[TASK TO COMPLETE] Tally up the lines below that carry the word "will", answering with the figure alone.
=-=-=
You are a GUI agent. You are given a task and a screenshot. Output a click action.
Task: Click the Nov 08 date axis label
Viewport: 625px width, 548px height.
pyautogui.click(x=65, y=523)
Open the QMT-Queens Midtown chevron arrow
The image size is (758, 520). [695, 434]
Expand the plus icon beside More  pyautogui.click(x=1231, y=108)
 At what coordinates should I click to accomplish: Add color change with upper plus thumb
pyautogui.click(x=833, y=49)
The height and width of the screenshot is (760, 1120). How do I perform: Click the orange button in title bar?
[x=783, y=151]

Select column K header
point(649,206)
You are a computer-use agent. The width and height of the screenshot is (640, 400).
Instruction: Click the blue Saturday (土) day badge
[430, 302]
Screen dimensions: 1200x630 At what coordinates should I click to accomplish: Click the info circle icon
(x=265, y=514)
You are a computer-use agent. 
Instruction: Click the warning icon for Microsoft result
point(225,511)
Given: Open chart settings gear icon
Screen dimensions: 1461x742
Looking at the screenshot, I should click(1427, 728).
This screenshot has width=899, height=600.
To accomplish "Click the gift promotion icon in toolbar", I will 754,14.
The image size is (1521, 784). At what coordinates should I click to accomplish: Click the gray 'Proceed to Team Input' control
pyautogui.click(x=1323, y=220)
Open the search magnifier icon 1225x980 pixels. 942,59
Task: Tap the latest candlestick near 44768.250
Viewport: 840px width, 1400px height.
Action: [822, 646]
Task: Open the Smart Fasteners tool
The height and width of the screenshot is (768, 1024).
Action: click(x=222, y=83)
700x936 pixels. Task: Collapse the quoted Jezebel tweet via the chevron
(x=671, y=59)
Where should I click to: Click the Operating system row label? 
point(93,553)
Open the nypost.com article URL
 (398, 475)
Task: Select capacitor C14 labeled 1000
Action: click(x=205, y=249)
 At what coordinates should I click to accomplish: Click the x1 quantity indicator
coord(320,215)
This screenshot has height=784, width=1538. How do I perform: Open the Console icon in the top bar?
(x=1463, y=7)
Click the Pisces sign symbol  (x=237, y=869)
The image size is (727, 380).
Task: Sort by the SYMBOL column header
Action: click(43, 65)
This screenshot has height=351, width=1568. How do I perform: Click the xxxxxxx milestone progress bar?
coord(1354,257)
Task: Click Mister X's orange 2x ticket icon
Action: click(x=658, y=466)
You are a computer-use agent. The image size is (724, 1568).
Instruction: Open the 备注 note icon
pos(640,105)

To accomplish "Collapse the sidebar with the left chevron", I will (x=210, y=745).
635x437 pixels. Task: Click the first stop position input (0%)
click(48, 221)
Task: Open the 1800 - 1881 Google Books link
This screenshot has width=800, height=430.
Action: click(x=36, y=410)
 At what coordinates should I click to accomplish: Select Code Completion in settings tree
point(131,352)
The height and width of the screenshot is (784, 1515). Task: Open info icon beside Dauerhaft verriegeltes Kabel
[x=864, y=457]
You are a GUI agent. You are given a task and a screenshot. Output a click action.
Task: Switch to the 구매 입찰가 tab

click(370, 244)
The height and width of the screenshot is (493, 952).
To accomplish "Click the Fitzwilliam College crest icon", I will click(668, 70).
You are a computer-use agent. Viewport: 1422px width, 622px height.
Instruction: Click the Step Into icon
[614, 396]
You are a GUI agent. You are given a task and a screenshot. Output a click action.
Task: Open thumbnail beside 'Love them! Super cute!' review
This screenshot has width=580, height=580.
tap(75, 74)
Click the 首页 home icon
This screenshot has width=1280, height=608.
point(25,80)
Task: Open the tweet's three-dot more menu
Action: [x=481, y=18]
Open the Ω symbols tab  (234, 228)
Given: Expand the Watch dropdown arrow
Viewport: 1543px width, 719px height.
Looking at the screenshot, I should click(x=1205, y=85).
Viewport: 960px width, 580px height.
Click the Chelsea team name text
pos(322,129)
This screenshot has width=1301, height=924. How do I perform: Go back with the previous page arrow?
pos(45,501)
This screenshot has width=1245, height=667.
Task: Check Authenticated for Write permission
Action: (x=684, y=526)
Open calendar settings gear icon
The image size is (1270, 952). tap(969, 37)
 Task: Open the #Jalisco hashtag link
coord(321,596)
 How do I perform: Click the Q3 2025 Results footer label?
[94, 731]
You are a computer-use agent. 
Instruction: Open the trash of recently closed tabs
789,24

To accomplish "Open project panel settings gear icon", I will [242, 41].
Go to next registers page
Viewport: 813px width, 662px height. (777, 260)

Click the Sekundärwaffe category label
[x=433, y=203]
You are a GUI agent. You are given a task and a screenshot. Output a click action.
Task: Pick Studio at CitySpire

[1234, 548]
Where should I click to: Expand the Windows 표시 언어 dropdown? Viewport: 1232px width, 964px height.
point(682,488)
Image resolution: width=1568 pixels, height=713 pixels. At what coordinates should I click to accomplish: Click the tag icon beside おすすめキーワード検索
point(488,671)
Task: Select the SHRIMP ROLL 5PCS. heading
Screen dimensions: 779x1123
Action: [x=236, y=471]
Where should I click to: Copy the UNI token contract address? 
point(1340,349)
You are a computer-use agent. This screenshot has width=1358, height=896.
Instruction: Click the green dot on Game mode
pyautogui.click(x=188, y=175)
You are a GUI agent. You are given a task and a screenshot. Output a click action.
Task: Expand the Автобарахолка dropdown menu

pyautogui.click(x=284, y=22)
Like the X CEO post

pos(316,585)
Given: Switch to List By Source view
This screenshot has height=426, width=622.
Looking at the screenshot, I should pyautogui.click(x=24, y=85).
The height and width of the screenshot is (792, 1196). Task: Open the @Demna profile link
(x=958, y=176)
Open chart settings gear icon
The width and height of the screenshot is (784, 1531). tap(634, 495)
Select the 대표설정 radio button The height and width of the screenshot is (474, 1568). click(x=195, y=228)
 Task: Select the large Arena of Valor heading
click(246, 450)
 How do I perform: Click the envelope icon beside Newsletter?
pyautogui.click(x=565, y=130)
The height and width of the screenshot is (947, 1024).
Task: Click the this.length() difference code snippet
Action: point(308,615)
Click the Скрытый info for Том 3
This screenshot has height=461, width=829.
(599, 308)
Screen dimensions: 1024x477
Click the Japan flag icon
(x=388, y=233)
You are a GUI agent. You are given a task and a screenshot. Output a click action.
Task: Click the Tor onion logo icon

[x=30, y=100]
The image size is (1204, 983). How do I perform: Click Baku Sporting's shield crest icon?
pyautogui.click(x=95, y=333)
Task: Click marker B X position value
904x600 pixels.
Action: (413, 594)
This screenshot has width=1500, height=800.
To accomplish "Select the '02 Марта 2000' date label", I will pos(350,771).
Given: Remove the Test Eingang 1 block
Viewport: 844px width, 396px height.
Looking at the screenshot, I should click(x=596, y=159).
=-=-=
[ANSWER TO THE PROBLEM] 5